1. "Hor", yanılmıyorsam Farsçadan gelme bir kelime. "Hor görme, kim bilir ne derdi vardır..." diyor ya ibo; işte buradaki anlamı "değersiz, adi, düşük, kıymetsiz" olarak açıklayabiliriz. Bunun yanı sıra "iyilik, güzellik, hayır" anlamına da gelir ( "hora geçti" denir örneğin. Bir de "hayır" kelimesinin kendisiyle etimolojik bir bağlantısı var mıdır, bilen açıklarsa çok "hora geçer" -eyice belleyin diye cümle içinde bile kullandım bakın- ).

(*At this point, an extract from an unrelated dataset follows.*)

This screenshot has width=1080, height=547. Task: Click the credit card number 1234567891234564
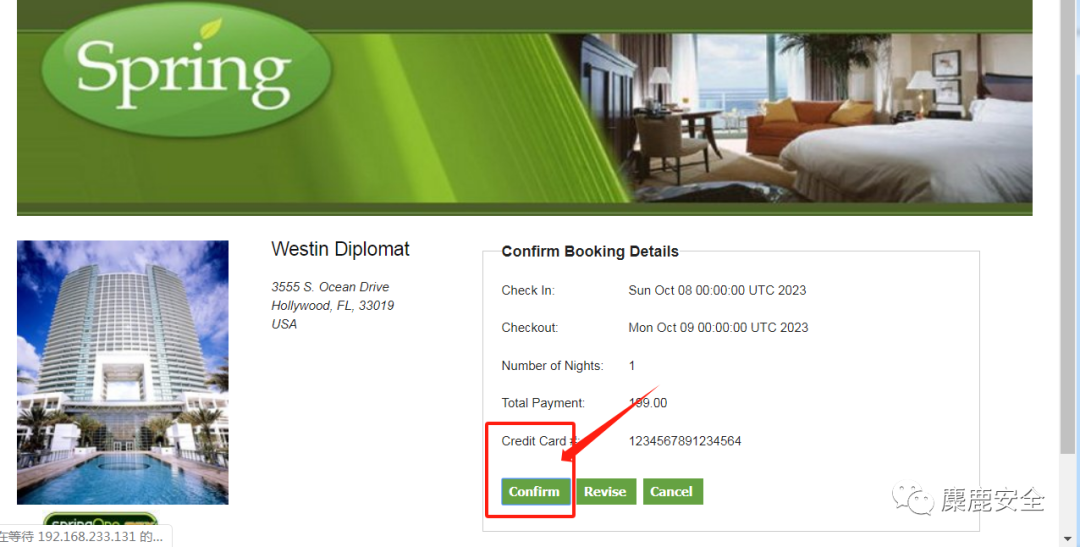685,441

    Bir de yine farsçada ismin sonuna eklendiğinde "yiyen" anlamı veriyor (kelimenim bir diğer anlamı da "yemek / yiyen). Açılmış başlık da bu kullanımın çok bilinen bir örneği. Köfte-hor / köfte-yiyen, miras-hor / miras-yiyen gibi. hatta 0 beden hafızam beni yanıltmıyorsa, yine youreads'te bir beyit okumuştum, içinde "gam mehor" şeklinde bir öbek vardı. Manası "gam yeme / üzülme" ("me" farsçada aynı "not" gibi olumsuzluk eki fakat galiba genellikle fiilin önüne ekleniyor). beyiti de bulabildiğim vakit paylaşacağım kuzucuklarım.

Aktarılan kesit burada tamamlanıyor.